Tag: Beans

Recipe Pasta with broad beans and bottarga – Italian Cuisine

Recipe Pasta with broad beans and bottarga


For the recipe of pasta with broad beans and bottarga, boil the beans in salted water for 1 minute, then drain them keeping aside a ladle of cooking water; peel and whisk about 2⁄3 with 3-4 tablespoons of oil, a pinch of salt (if necessary) and a few tablespoons of cooking water until a thick sauce is obtained. Boil the pasta in salted water and drain it al dente. Remove the thin skin that covers the bottarga, then slice it finely. Pour the fava beans sauce into the dishes, spread the pasta over them and complete with the bottarga, the remaining broad beans, freshly ground pepper and a few marjoram leaves.

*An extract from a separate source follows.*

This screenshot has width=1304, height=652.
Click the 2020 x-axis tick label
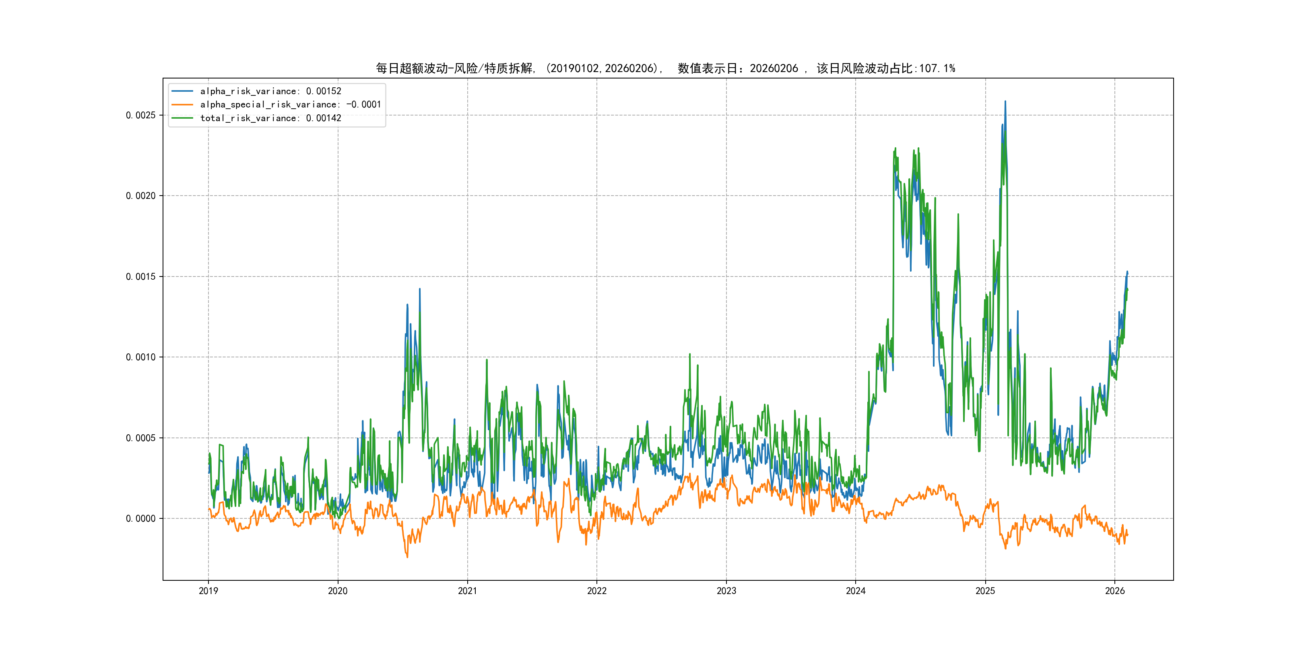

Recipe Beans and beet beans with sesame sauce – Italian Cuisine

Recipe Beans and beet beans with sesame sauce


  • 300 g of boiled and peeled beets
  • 200 g boiled white beans from Spain
  • 200 g potatoes
  • 30 g tahina (sesame cream)
  • bread crumbs
  • lemon
  • Sesame seeds
  • extra virgin olive oil
  • salt

For the recipe of bean and beetroot biscuits with sesame sauce, boil the potatoes for about 30-40 minutes from boiling. Blend the beans with the beets. Mix the tahina with the juice of 12 lemon, a pinch of salt, 30 g of oil and 20 g of water by hand or with the immersion mixer, making a sauce. Drain the potatoes, peel them, mash them with the potato masher and mix them with the beetroot puree, a pinch of salt and 120-150 g of breadcrumbs: adjust the quantity to make the mixture hard enough to be shaped by hand. Form 8 large meatballs, flatten them at the poles to create biscuits; pass them in sesame seeds and heat them in the oven at 180 ° C for about ten minutes. Serve with the sesame sauce and the mixture to taste.

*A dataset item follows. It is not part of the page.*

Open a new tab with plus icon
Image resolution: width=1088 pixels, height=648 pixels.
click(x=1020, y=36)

Recipe Gnocchi with pecorino cheese with broad beans and cherry tomatoes – Italian Cuisine

Recipe Gnocchi with pecorino cheese with broad beans and cherry tomatoes


  • 500 g ricotta
  • 150 g flour 00
  • 120 g cherry tomatoes in water and salt
  • 50 g grated pecorino cheese
  • 40 g boiled pre-cooked beans
  • 40 g butter
  • 2 pcs egg yolks
  • marjoram
  • salt
  • pepper

For the recipe of gnocchi with pecorino cheese with broad beans and cherry tomatoes, drain the beans, peel them and chop about half of them. Mix the ricotta, grated pecorino, flour, egg yolks, chopped broad beans and a pinch of salt and pepper in a bowl: you will get a fairly firm mixture. Transfer it to a floured cutting board and knead it with your hands to make one or more loaves; cut them into gnocchi of a couple of centimeters and boil them in abundant salted water for 3-4 minutes. Melt the butter in a pan, let the other half of the whole beans taste and the tomatoes cut in half for a few seconds, then season the dumplings, draining them gradually with the slotted spoon. Distribute them on plates and complete with fresh marjoram leaves and, to taste, with edible flowers.